AHMEDABAD: Chandrayaan-3’s Chandra’s Surface Thermophysical Experiment (ChaSTE) has delivered groundbreaking in-situ temperature measurements from high-latitude lunar regolith (soil), offering new insights into the Moon’s thermal environment and its potential for harboring water-ice deposits.
ChaSTE, mounted on the Vikram lander, recorded surface temperatures of up to 355K (82°C) in the lunar south pole region, surpassing the expected 330K by 25K. Scientists attribute this anomaly to the lander’s positioning on a sunward-facing slope with a 6° inclination.

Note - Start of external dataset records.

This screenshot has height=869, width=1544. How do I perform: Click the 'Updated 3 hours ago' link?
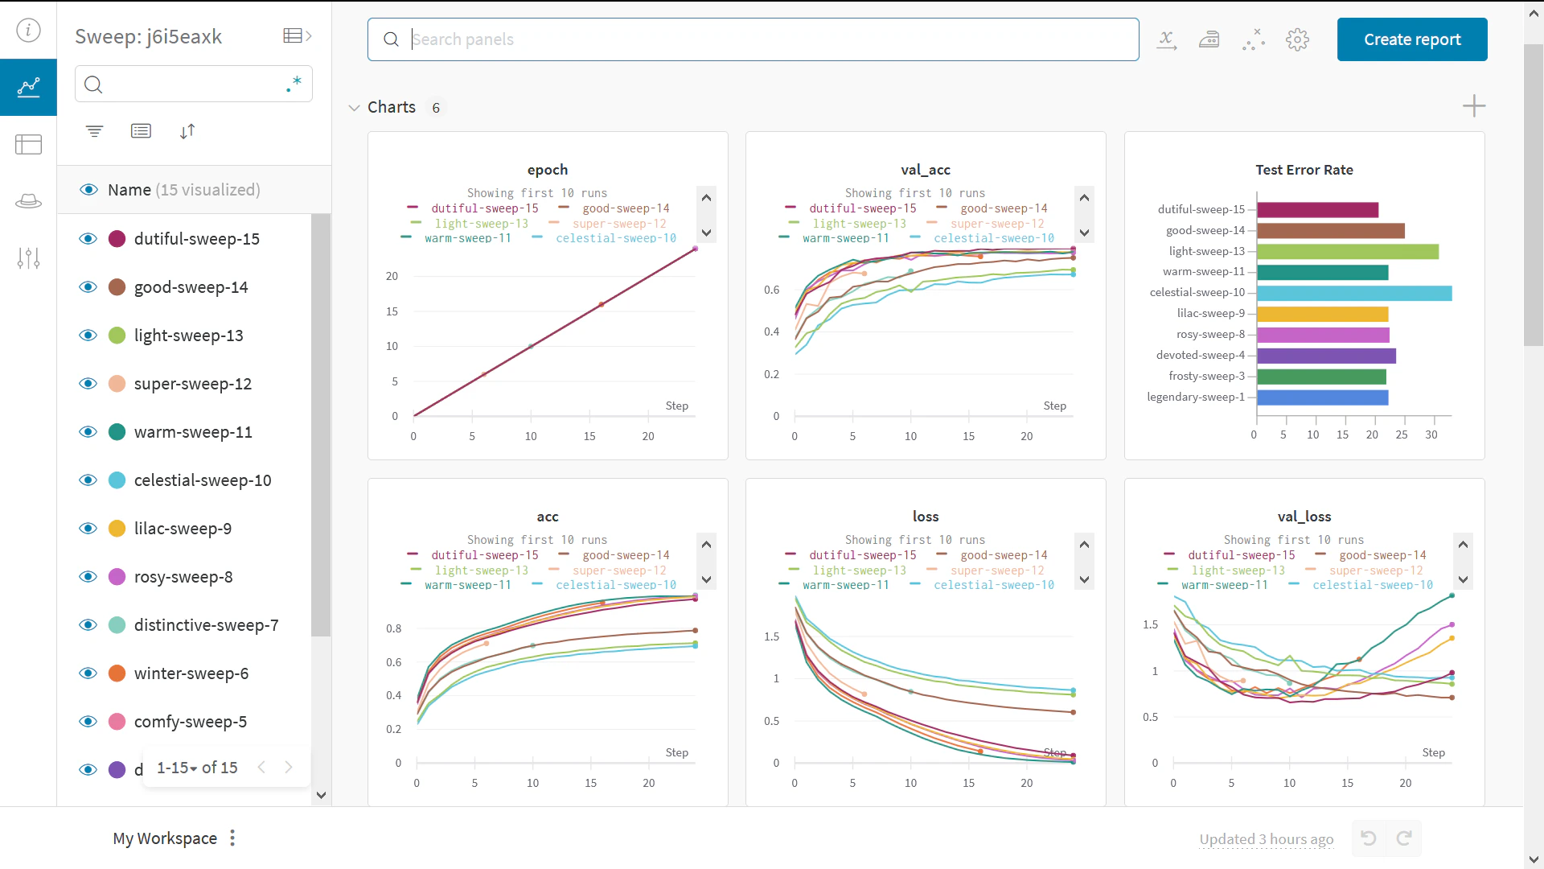click(1267, 838)
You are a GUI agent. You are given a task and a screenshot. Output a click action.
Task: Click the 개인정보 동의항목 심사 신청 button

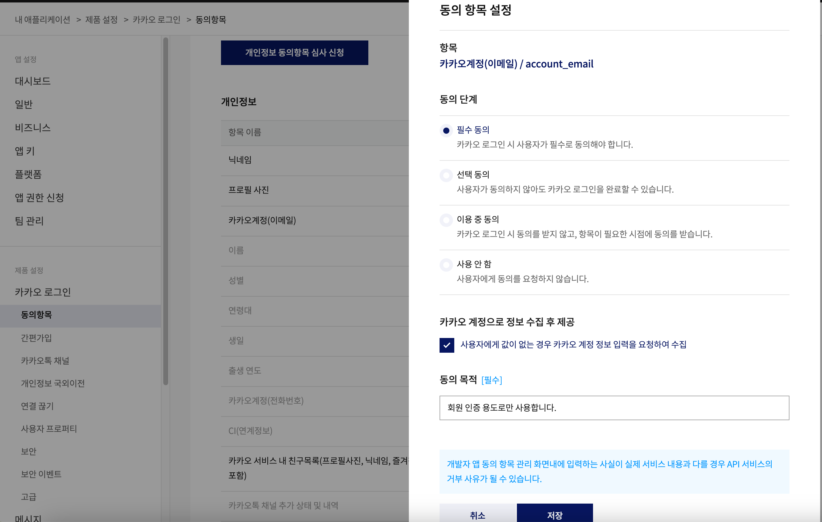point(294,53)

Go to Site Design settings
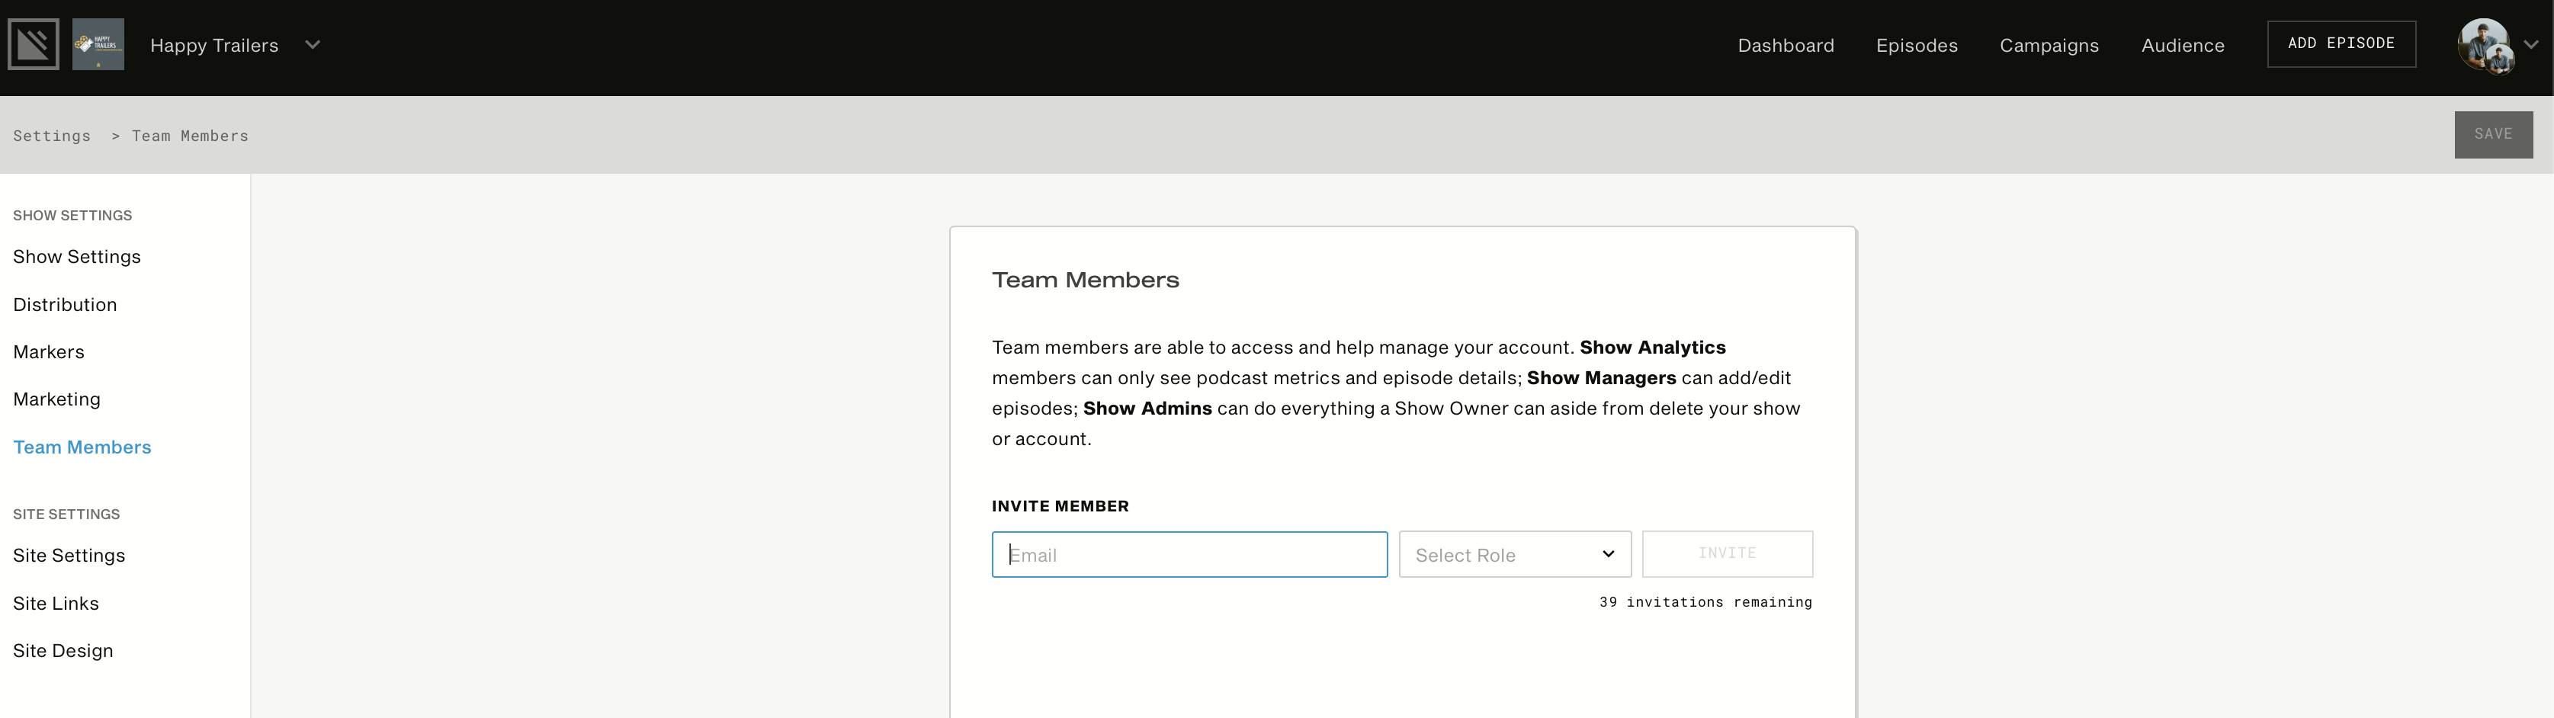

“Water-ice prospecting is crucial for unlocking the Moon’s potential to support human habitation and further exploration. Lunar temperatures not only influence water-ice stability but also impact other aspects of lunar science and exploration,” said K Durga Prasad from ISRO’s Physical Research Laboratory (PRL).
Before Chandrayaan-3, global lunar temperatures were mapped using remote sensing technologies, with direct in-situ measurements limited to the Apollo 15 and 17 missions, which primarily focused on equatorial regions. ChaSTE’s data has filled this critical knowledge gap by providing detailed temperature profiles from the Moon’s high-latitude regions.
“This discovery highlights how small-scale topographical variations at high latitudes can significantly alter surface temperatures, a phenomenon less pronounced in equatorial regions,” Prasad added.
The low thermal conductivity of lunar regolith creates a thermal blanket effect, leading to sharp temperature variations within just a few centimeters of the surface. By analyzing these temperature gradients, ChaSTE refined scientists’ understanding of lunar surface conductivity and provided essential data for future missions seeking sustainable exploration solutions.
Using numerical models based on ChaSTE’s observations, the research team suggested that larger poleward-facing slopes exceeding 14° may provide stable conditions for water-ice deposits. These regions receive less solar radiation and maintain lower temperatures, making them promising targets for future exploration and potential human habitation.
“Unlike extreme polar regions, these sites offer a technically less challenging yet scientifically valuable alternative for resource prospecting. Understanding lunar thermophysics is essential for mission safety, resource exploration, and long-term habitat establishment,” Prasad emphasized.
The findings, authored by a team including Prasad, Chandan Kumar, Ambily G, Kalyana Reddy P, Sanjeev K Mishra, Janmejay Kumar, Dinakar Prasad Vajja, Aasik, Tinkal Ladiya, Arpit Patel, Murty SVS, Amitabh, and PRL director Anil Bharadwaj, were recently published in Nature Communications Earth & Environment.